Humme
David Hume e la sua filosofia
David Hume (1711–1776) è stato un importante filosofo scozzese, tra i principali esponenti dell’empirismo inglese. Egli sostiene che tutta la conoscenza umana deriva esclusivamente dall’esperienza, cioè da ciò che possiamo percepire attraverso i sensi. Per questo motivo, Hume è considerato un empirista radicale.
La conoscenza e le percezioni
Secondo Hume, la nostra mente è formata solo da percezioni, che si dividono in due tipi:
-
Impressioni, cioè percezioni vivaci e dirette (ad esempio vedere un colore, sentire un suono, provare dolore);
-
Idee, che sono copie più deboli delle impressioni, come quando ricordiamo o immaginiamo qualcosa.
Ad esempio, se vedo un cavallo (impressione), più tardi posso ricordarlo o immaginarlo (idea). Ma senza aver avuto l’impressione, non potrei avere l’idea. Questo significa che non esistono idee innate, cioè presenti nella mente fin dalla nascita.
La critica alla causalità
Uno dei punti più famosi della filosofia di Hume è la sua critica al principio di causa ed effetto.
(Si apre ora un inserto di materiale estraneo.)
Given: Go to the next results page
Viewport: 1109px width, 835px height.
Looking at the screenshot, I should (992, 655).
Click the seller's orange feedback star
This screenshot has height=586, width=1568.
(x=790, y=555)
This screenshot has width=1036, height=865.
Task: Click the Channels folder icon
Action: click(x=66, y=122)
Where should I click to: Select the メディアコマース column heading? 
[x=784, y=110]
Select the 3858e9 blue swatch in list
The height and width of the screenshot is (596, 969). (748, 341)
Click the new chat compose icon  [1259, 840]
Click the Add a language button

Hume osserva che noi non vediamo mai la causa in sé, ma solo una successione regolare di eventi. Ad esempio, vediamo che accendendo un fiammifero si produce una fiamma, ma non possiamo sapere con certezza che una cosa causi l’altra. L’idea di causalità nasce solo dall’abitudine: poiché vediamo spesso due eventi insieme, la nostra mente li collega.
Hume conclude quindi che la causa non è una verità assoluta, ma solo una convinzione costruita dall’esperienza.
Le conseguenze della sua filosofia
La riflessione di Hume ha messo in crisi molte certezze della filosofia tradizionale. Secondo lui:
-
La scienza non ha basi razionali assolute, ma si fonda su ipotesi probabili;
-
La religione non può essere dimostrata razionalmente;
-
La mente umana è guidata più dall’abitudine e dalle emozioni che dalla logica pura.
Per questo motivo Hume viene considerato un pensatore scettico, cioè un filosofo che mette in dubbio le certezze assolute.